▶ [What is needed]:
In the records below, rewrite the lines starting at "The height and" and ending at "at that location.", replacing "coordinates" with "position" and leaving everything else unchanged.

▶ [Data provided]:
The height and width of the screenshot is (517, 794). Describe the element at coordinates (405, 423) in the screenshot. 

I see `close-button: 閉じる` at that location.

==

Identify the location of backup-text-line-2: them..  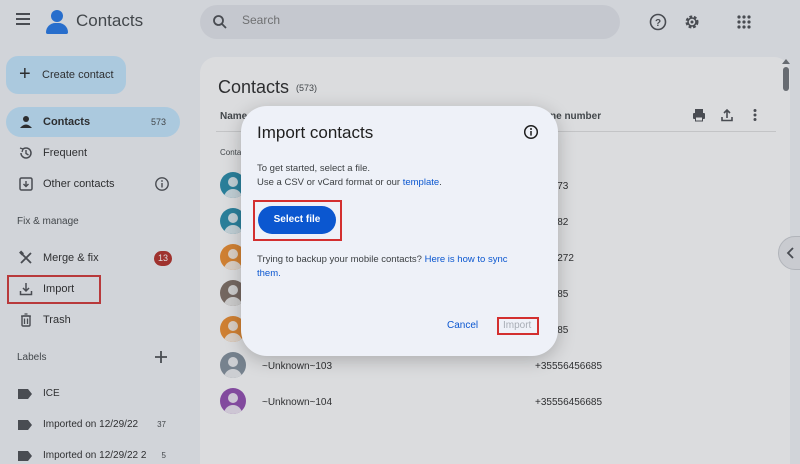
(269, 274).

---

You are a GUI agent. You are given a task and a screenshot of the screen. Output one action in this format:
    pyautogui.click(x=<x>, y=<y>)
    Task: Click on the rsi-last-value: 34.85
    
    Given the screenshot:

▶ [Answer space]:
The height and width of the screenshot is (517, 794). Describe the element at position (405, 423) in the screenshot. 

I see `close-button: 閉じる` at that location.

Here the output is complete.